LOS ANGELES (Reuters) - O.J. Simpson's lawyers have asked he receive the minimum sentence of six years in prison for his October robbery and kidnapping conviction, calling a recommendation of 18 years "inappropriate and knee-jerk."
Simpson, famously cleared of double-murder charges in the "Trial of the Century" in the 1990s, was found guilty on October 3 in the armed robbery of a pair of memorabilia collectors at the Palace Station hotel and casino in Las Vegas.
The 61-year-old former football star and his co-defendant, Clarence "C.J." Stewart, are scheduled for sentencing on Friday and could face life in prison for their conspiracy, burglary, kidnapping, robbery and assault convictions.
"Simpson has never previously been convicted of a crime.
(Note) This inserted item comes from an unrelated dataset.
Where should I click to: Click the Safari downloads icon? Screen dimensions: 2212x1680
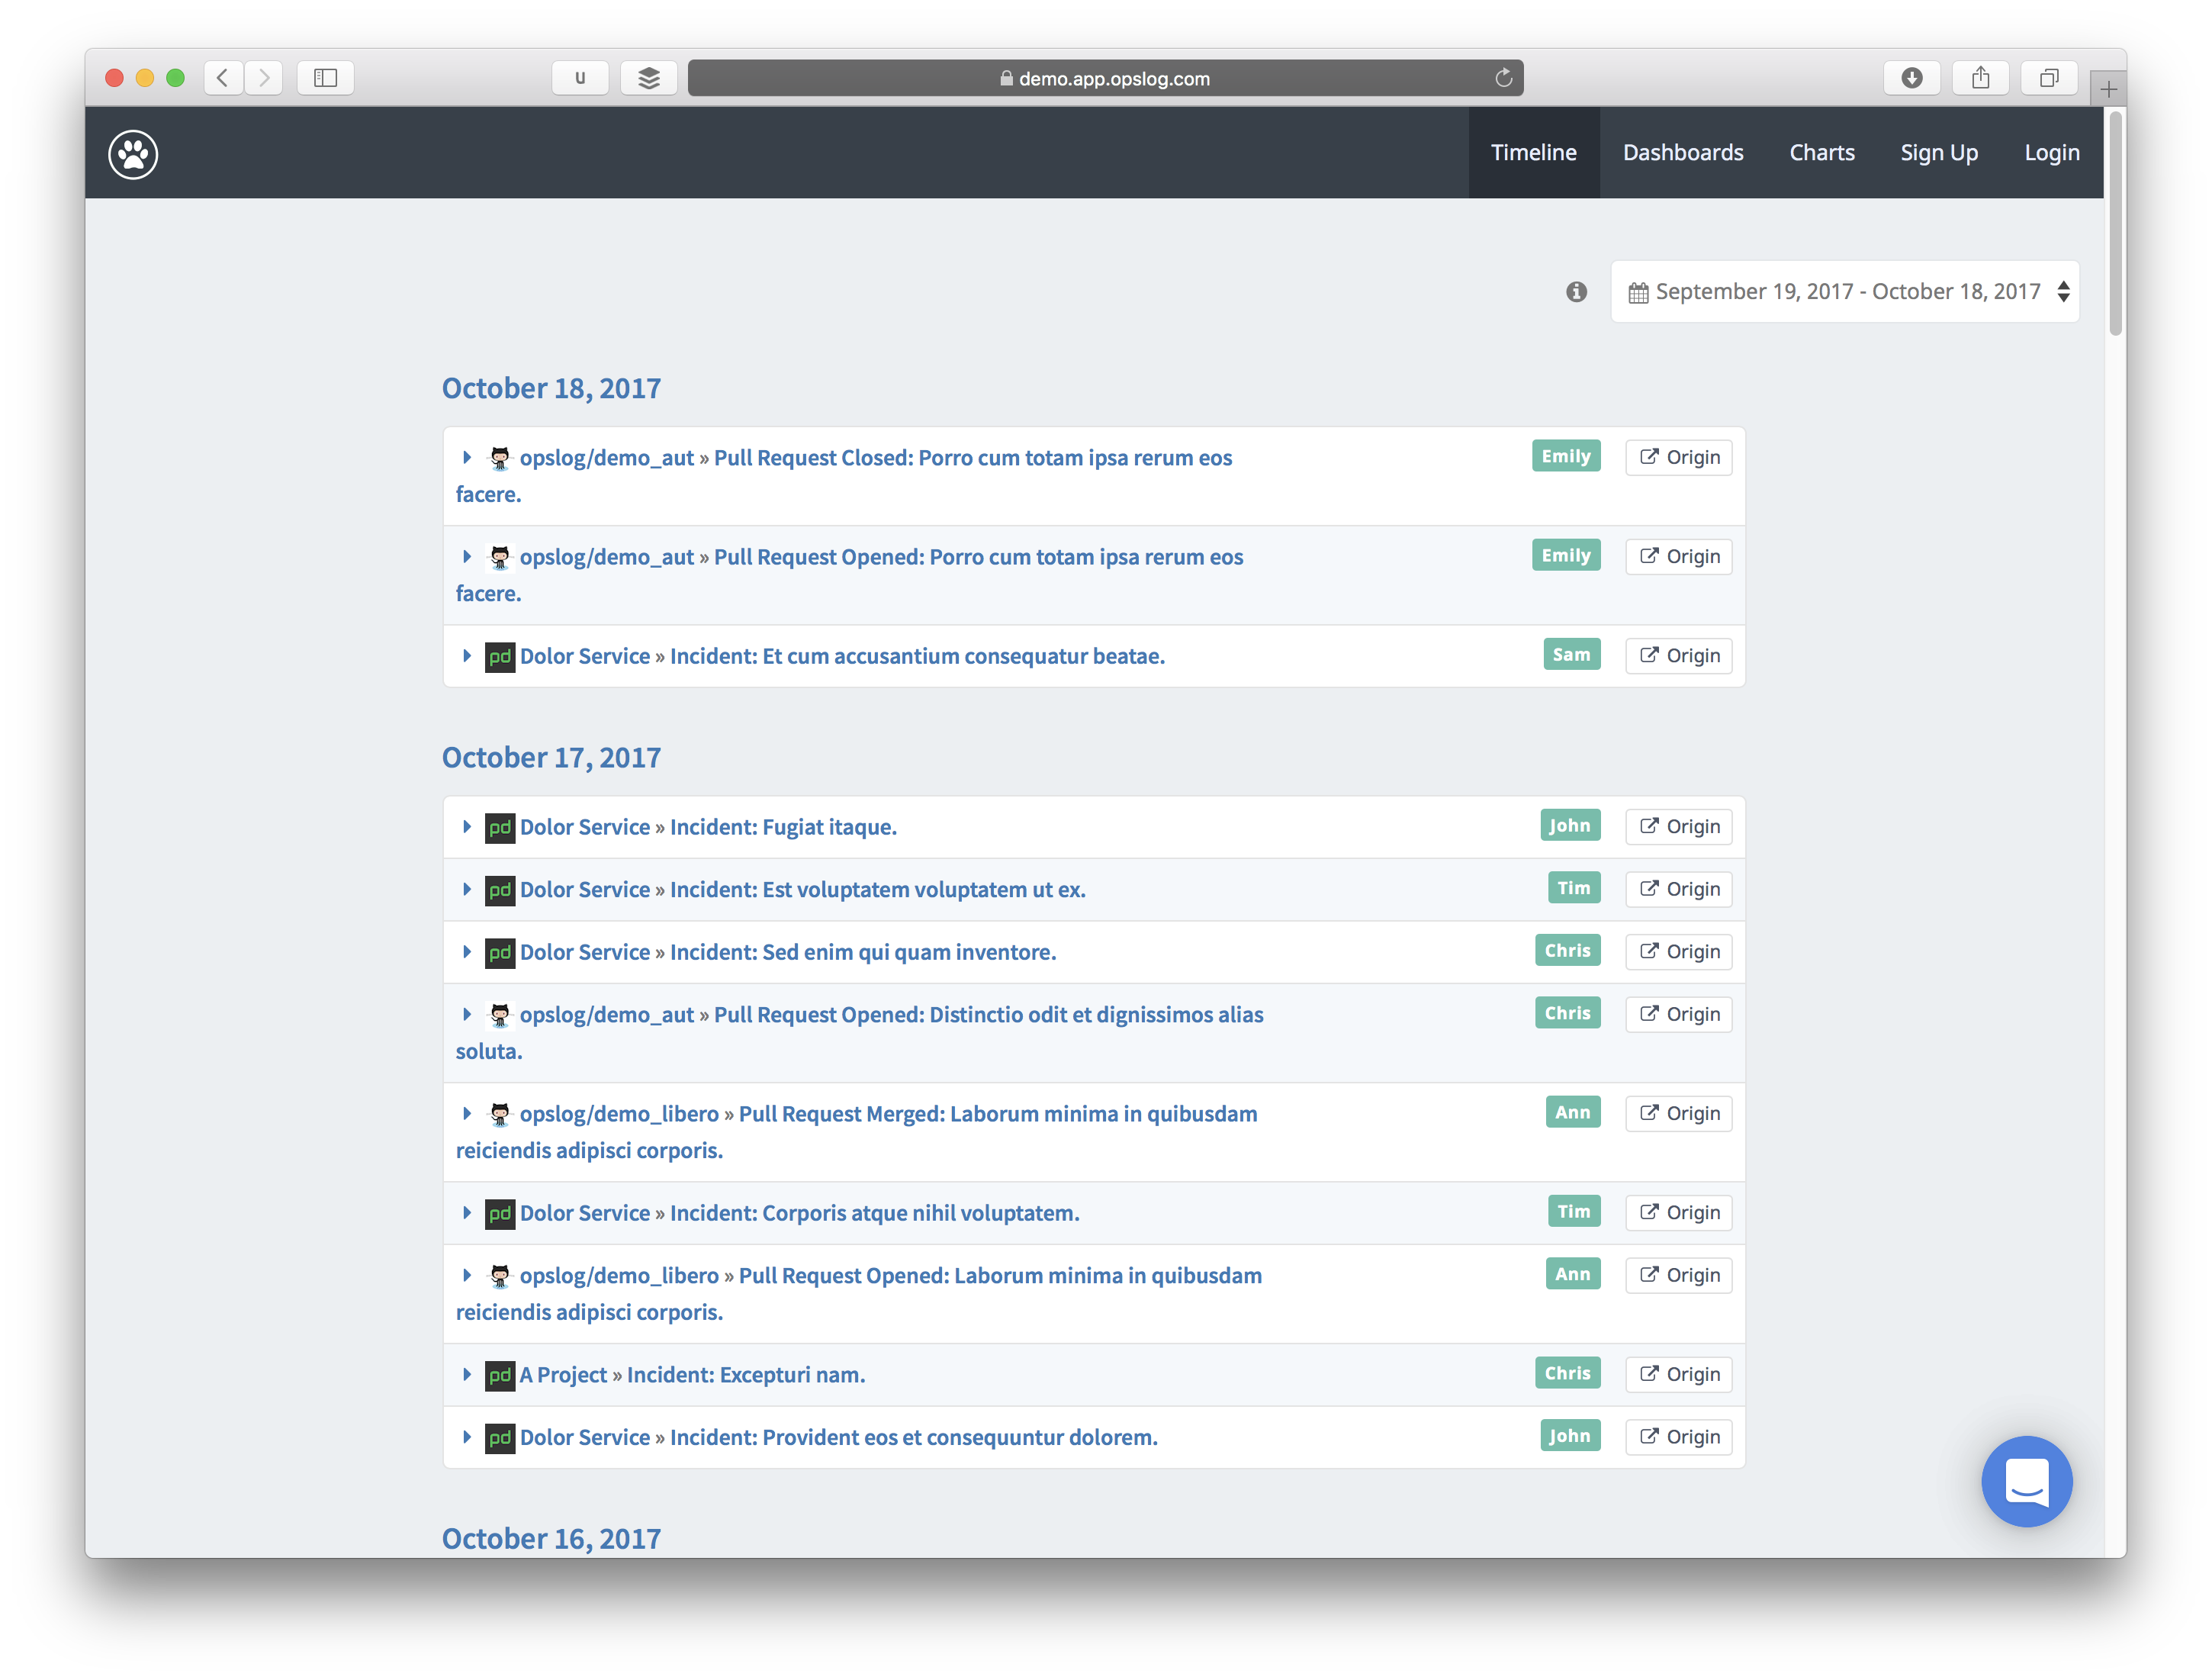(x=1911, y=78)
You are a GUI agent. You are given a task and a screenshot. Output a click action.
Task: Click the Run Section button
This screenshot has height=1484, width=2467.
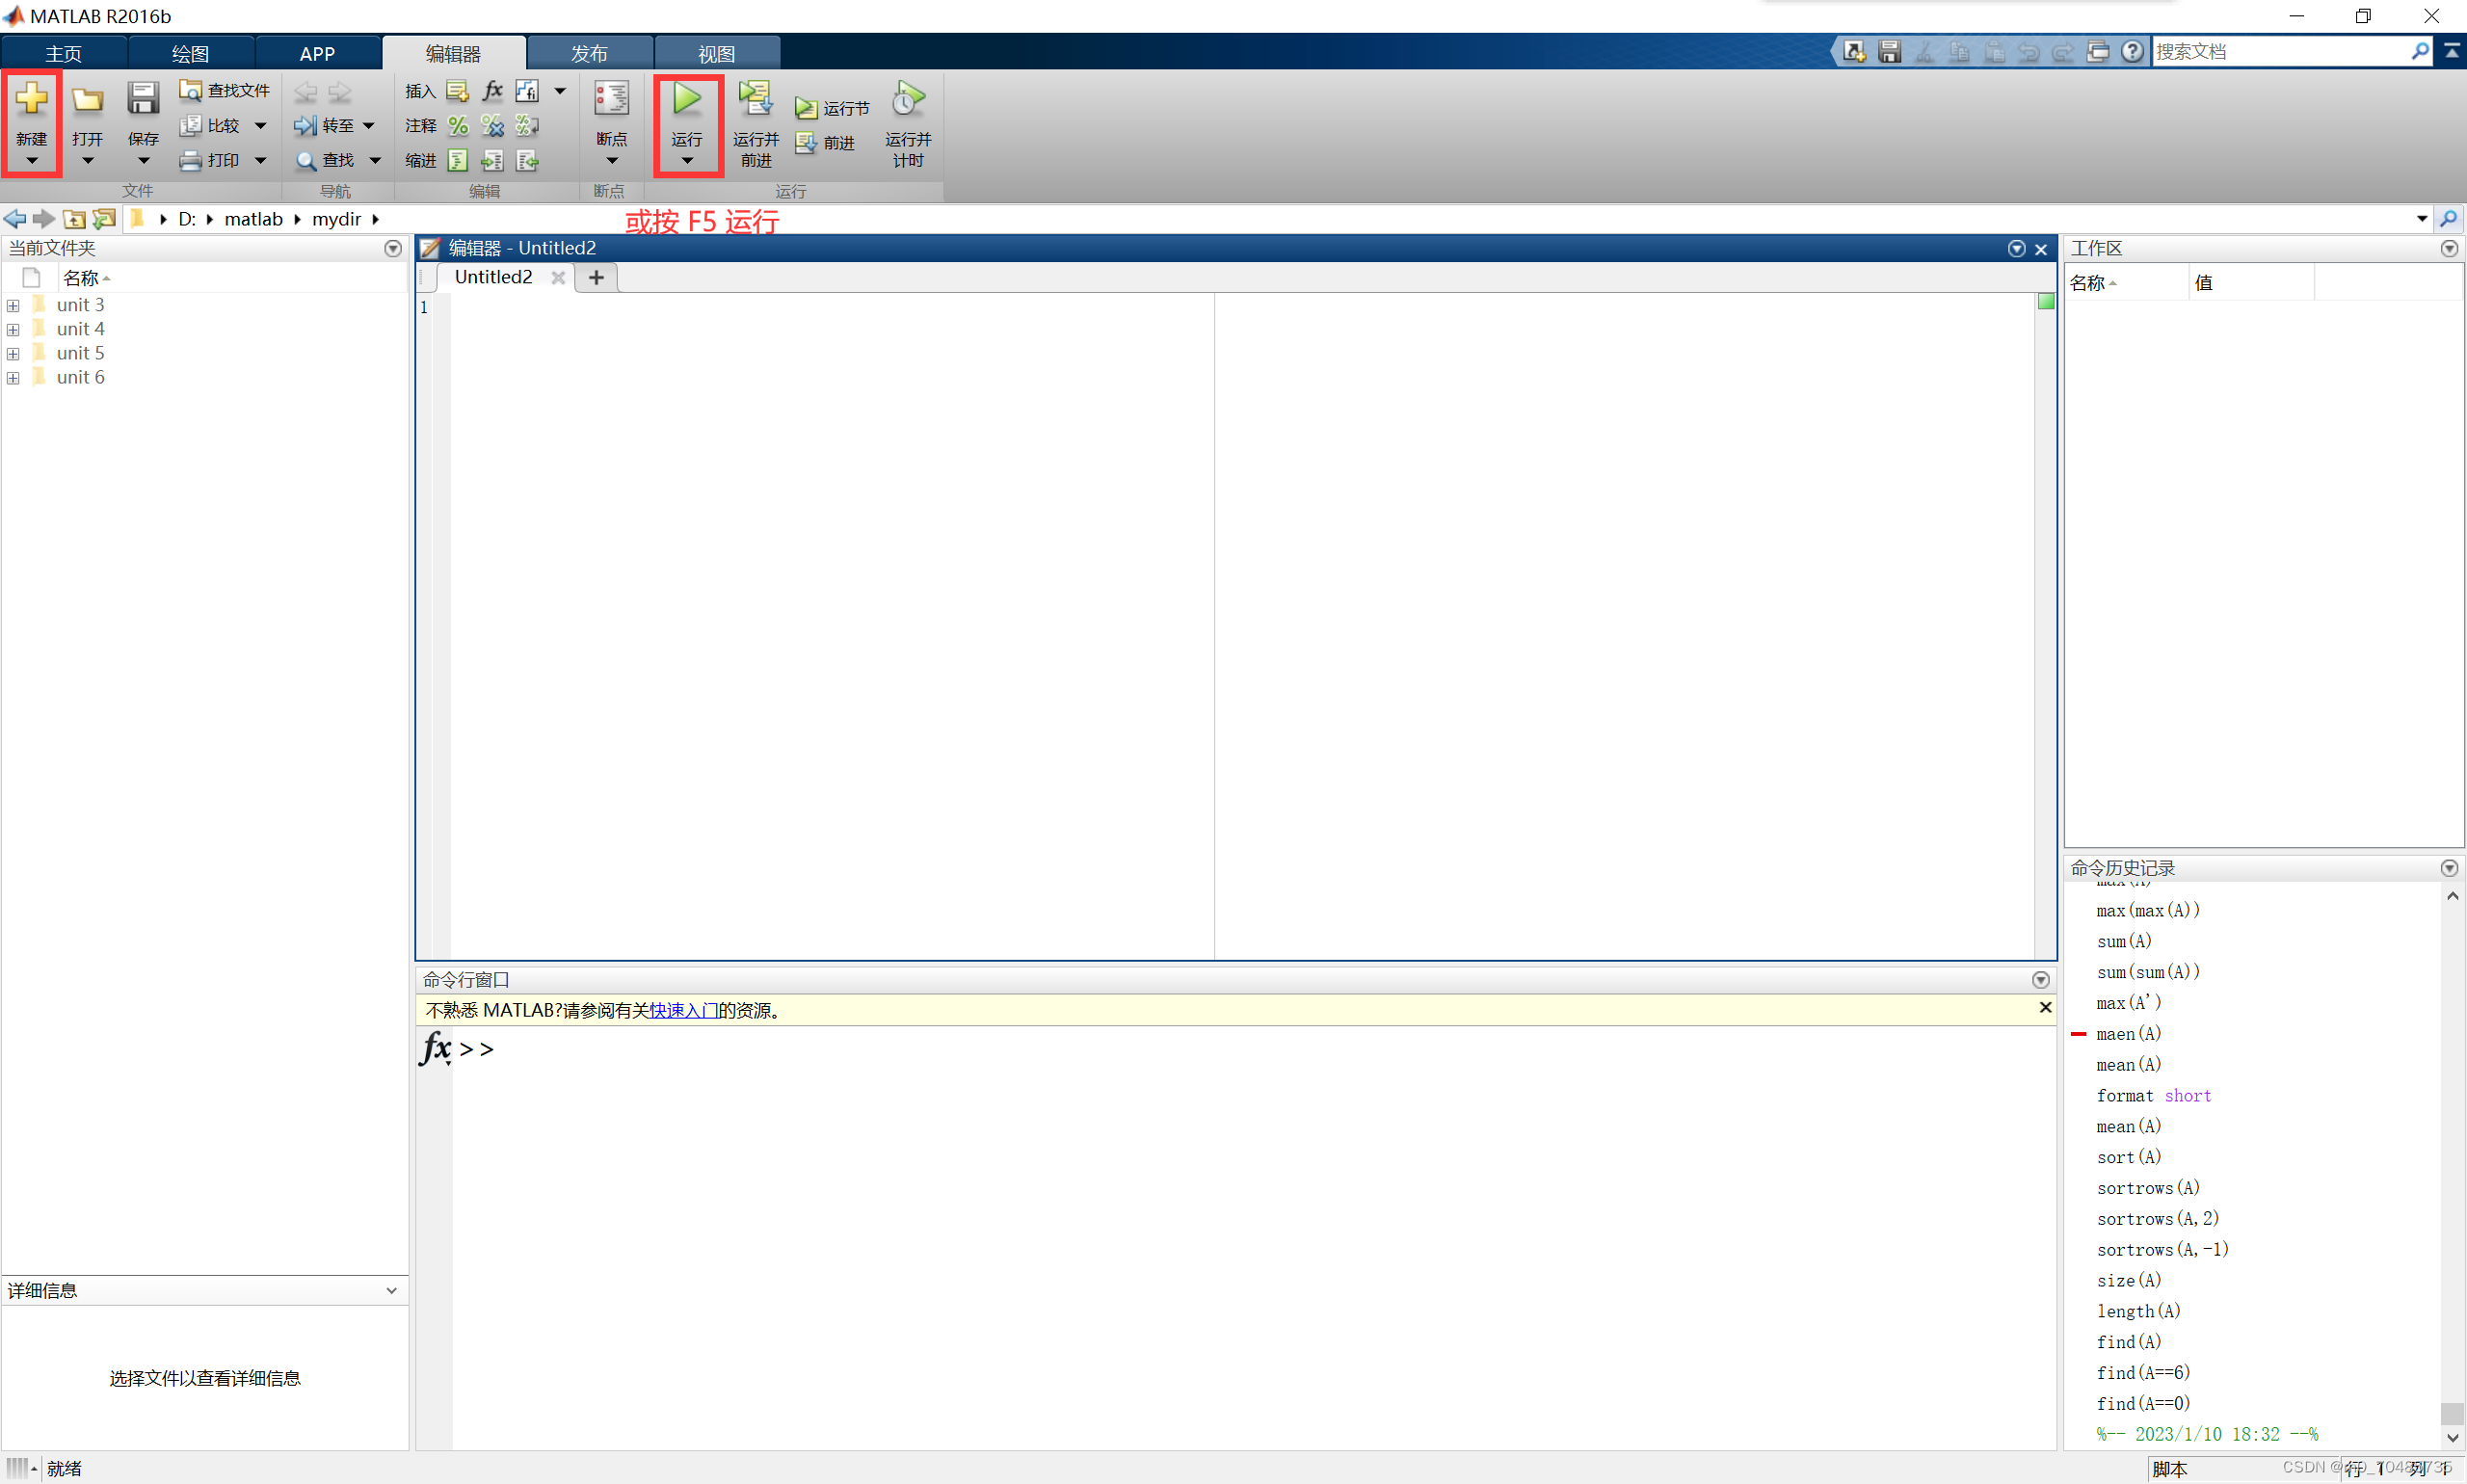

Thus, he now stands before the court as a first-time offender," defense attorney Gabriel Grasso told the judge in court papers filed in advance of Friday's sentencing hearing.
Grasso called for Simpson to be given the minimum term of six years behind bars, adding, "Such a sentence would be a sufficient reflection of both the nature of the case as well as the first-time offender status of the defendant."
A report filed by the probation officials has not been made public, but according to the defense, it calls for Simpson and Stewart, 54, to be sentenced to 18 years behind bars.
Grasso called the report "invalid" because he said probation officials had not followed the usual rules, which he said require them to assign each defendant a score based on factors that include prior criminal history.
"The defense would further suggest that if a valid ... score were present within this report it would not support the completely inappropriate and knee-jerk recommendation," Grasso wrote in his brief.
Simpson's ex-wife Nicole Brown Simpson and her friend Ron Goldman were stabbed and slashed to death on June 12, 1994, and the popular former athlete known as "The Juice" was charged.
He was acquitted on October 3, 1995, at the end of a yearlong trial that was carried live on U.S. television and transfixed much of the world.
A civil court jury later found Simpson liable for the deaths and ordered him to pay $33.5 million in damages to the victims' families, a judgment that remains largely unpaid.